The goal of the Magenta project is not just to build powerful generative models, but to use those models to empower people to realize their creative goals. In seeking to optimize our models for human values, instead of just imitating datasets, we collaborate closely with Human-Computer Interaction (HCI) researchers (such as our great collaborators in People + AI Research (PAIR)) to iterate on our models, develop new interfaces for control, and find new ways to evaluate the true impact of our work.

We’re excited about the potential of such tight-knit collaboration between machine learning (ML) and HCI researchers to create better models and interfaces that empower people using machine learning for creativity. This post highlights a collection of this work that investigates how to promote creative ownership when co-creating with AI, express and communicate emotion through AI generated music, and use AI to mediate human-to-human collaboration.

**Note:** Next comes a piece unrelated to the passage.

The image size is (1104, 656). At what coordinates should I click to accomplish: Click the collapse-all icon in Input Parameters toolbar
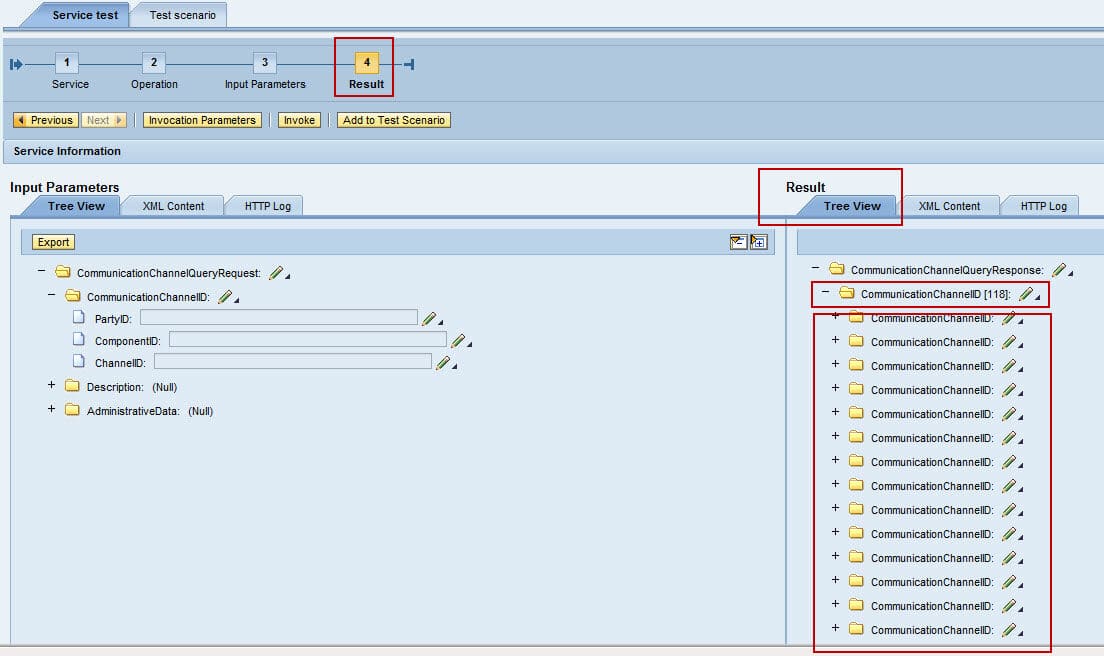(738, 242)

🎵Create Music with COCOCO 📝COCOCO Paper 📝Expressive Communication Paper 📝Human-Human Collaboration Paper

Promoting Ownership in Human-AI Co-Creation

Recent generative music models have made it possible for anyone, regardless of their musical experience, to compose a song in partnership with AI. For example, the “Bach Doodle” was Google’s first-ever ML powered Doodle. By providing only a few notes, users could co-create a four-part composition with the AI in the style of J.S. Bach. This enabled anyone on the web to make new music in their browser. After the release of the Bach Doodle, we became curious how novice composers engage in co-creation activities like these, and how the design of the interactive tools could impact whether they feel personally-empowered when making music with generative models. In a user study with novice composers, we found that users can struggle to evaluate or edit the music when ML models generate too much content at once. Others wanted to go beyond randomly “rolling dice” to generate a desired sound, and sought ways to control the generation based on relevant musical objectives.

To improve the co-creation partnership, we developed COCOCO, a music editor web-interface that includes a set of AI Steering Tools that allowed users to restrict generated notes to particular voices and “nudge” outputs in semantically-meaningful directions. For example, a user could choose to generate a single accompaniment in the bass voice, and steer the generation to sound more sad.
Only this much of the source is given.